With seemingly every series from the last century being rebooted or expanded, it’s no surprise that the most popular franchise of all time, The World Wars, is coming back. At least that’s the word on fan networks like CNN and MSNBC. But since it’s taken decades to get the funding and a cast in place for this long-awaited threequel, some people are too young to remember the original installments, The Great War and World War II. To catch everyone up, here’s a quick recap of what you need to know before the launch of the inevitable final chapter…

The Great War
(1914-1918)

Bang! The exciting inciting incident is the assassination of Archduke Ferdinand. But it’s a misdirect, and the Archduke ends up being a minor character no one mentions for the rest of the war. Think of it as putting Drew Barrymore’s face on the Scream poster, even though she gets killed off in the first scene.
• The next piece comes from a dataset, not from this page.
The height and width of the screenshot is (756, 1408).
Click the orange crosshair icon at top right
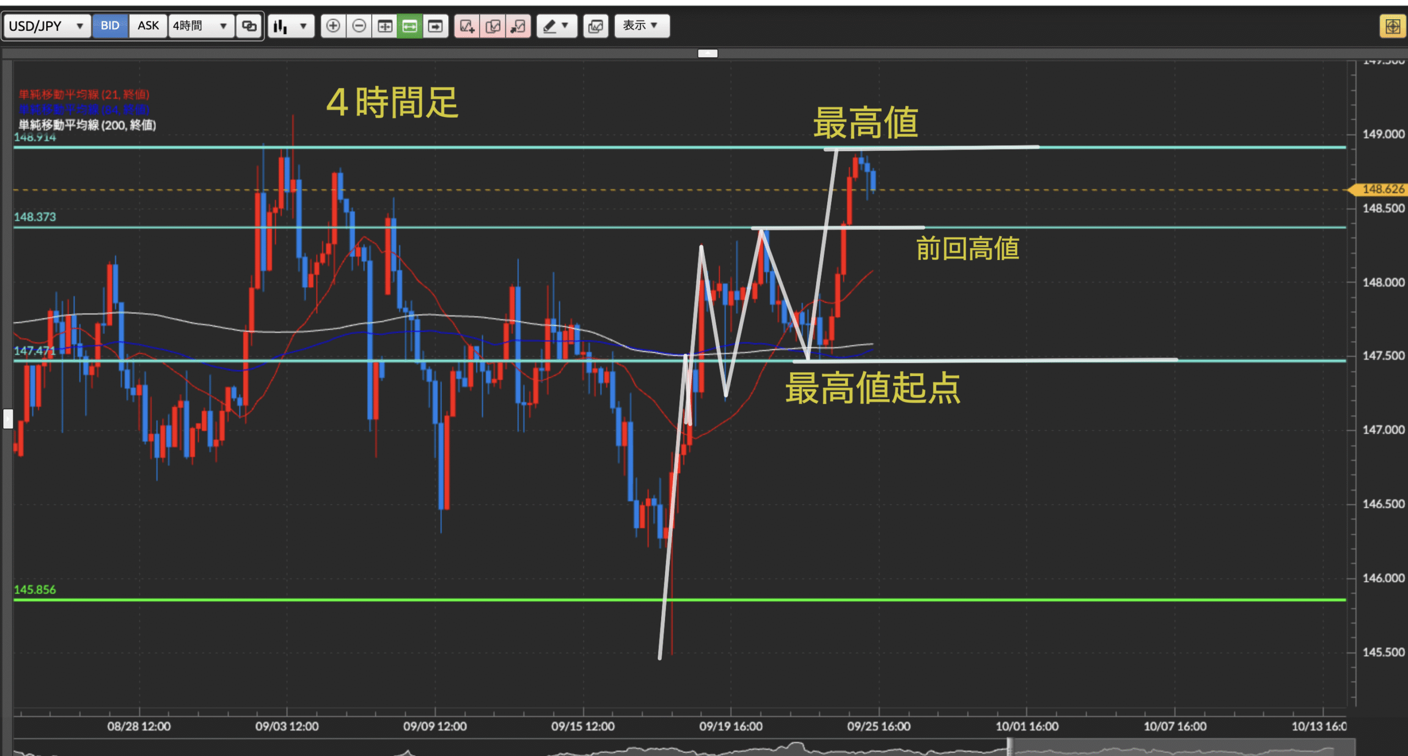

From there, we explore the foundational mythology stuff you’d find in any origin story. Empires organize into good guys (Allies) and bad guys (Central Powers) locked in a race for technological advantage amid a weapons build-up unprecedented in the history of man. Propaganda, trenches, rations, etc. That set piece at Gallipoli! There’s some rich atmospherics with poisonous, devastating, inhumane mustard gas but the cameras of the time don’t really do it justice. Thankfully, last summer’s Wonder Woman went in-universe with TGW and nailed the look.

The arc of TGW is a little unsatisfying, and the story never answers basic audience questions like, “why did any of this have to happen?” Still, despite being pitched as a standalone, it was so profitable that just a generation later production started on…

World War II
(1939-1945)

The beloved sequel takes everything that was awesome about TGW — bloody battles, rousing speeches, world-order-upending chaos that threatens to rend the fabric of civilization — and dials it up to eleven.

The Allies are back! Our hero is Franklin Delano Roosevelt, a charismatic but physically disabled intellectual à la Professor X (with a bisexual wife — diversity!), and Winston Churchill, Spock to Roosevelt’s Kirk. The villains are the Axis Of Evil, led by Adolf Hitler and Benito Mussolini, both super easy to cosplay if you’ve got a mustache and shoulder pads.

No villain in modern storytelling is as well-developed as Hitler. He’s a writer, a painter, and a vegetarian who turns around and engineers a genocide the gravity, cruelty and depravity of which defy understanding to this day. It’s literally hell on Earth for its victims, and even the survivors never fully recover from the trauma of their living nightmare. Loki could never!

Hitler’s objective is the total extermination of Jews, which many found a tad derivative since they were already one of the most persecuted groups in history. What those haters failed to appreciate was that Hitler’s massacre wasn’t a knockoff but an homage, a Whedon-esque tribute to the classic oppression tropes the Christian Eurocentric West grew up loving.

We won’t spoil what secret weapon America uses to win the war, but let’s just say this secret weapon brought down a rain of hellfire on hundreds of thousands of human souls, wiping out entire cities full of innocent people in Japan and forever altering humankind’s relationship to technology and instilling in an entire generation a gnawing doubt about the existence of a merciful God, for how could He allow this?

Which brings us to…

POTENTIAL SPOILERS AHEAD!!!

Everything We Know So Far About World War III
(expected date of release: late 2018)

Obviously, this intel isn’t confirmed, but early reports indicate that the new entry will draw on existing tensions and ideological differences between empires. So, it’s a direct sequel, not a reboot.

The hero will still be America, but not the virile, handsome America that made so many young immigrants swoon. Now, America is old and grizzled and falling apart, like Wolverine in Logan, but without the six-pack abs. In a surprising bit of character development, Germany is actually a voice of reason. But the biggest shocker is the bad guy: classic wacky sidekick, North Korea, is in talks to play the main adversary! Russia is also circling, and they’d both be using the secret weapon from the climax of WWII.

We don’t know which population of Americans will be incarcerated en masse this time around. Korean-Americans? Muslims? Mexicans? The Japanese again? After the way The Last Jedi expanded the rules of the Star Wars universe, anything is possible!

(As for the idea of giving women major roles, it was apparently nixed before the project got past the development stage. Women causing a third “World War” just wasn’t believable.)

Anti-fandom trolls may argue that there won’t be a new World War because of that WWII post-credits scene establishing the United Nations specifically to prevent large-scale international conflict… but the exact same thing happened in the post-credits scene of TGW with The League Of Nations, and then WWII just pretended it didn’t happen, proving yet again that intergovernmental peacekeeping coalitions are NEVER canon.

So, do the super-powers-that-be have what it takes to make the World Wars saga into a trilogy? We can’t wait to find out. The countdown has begun!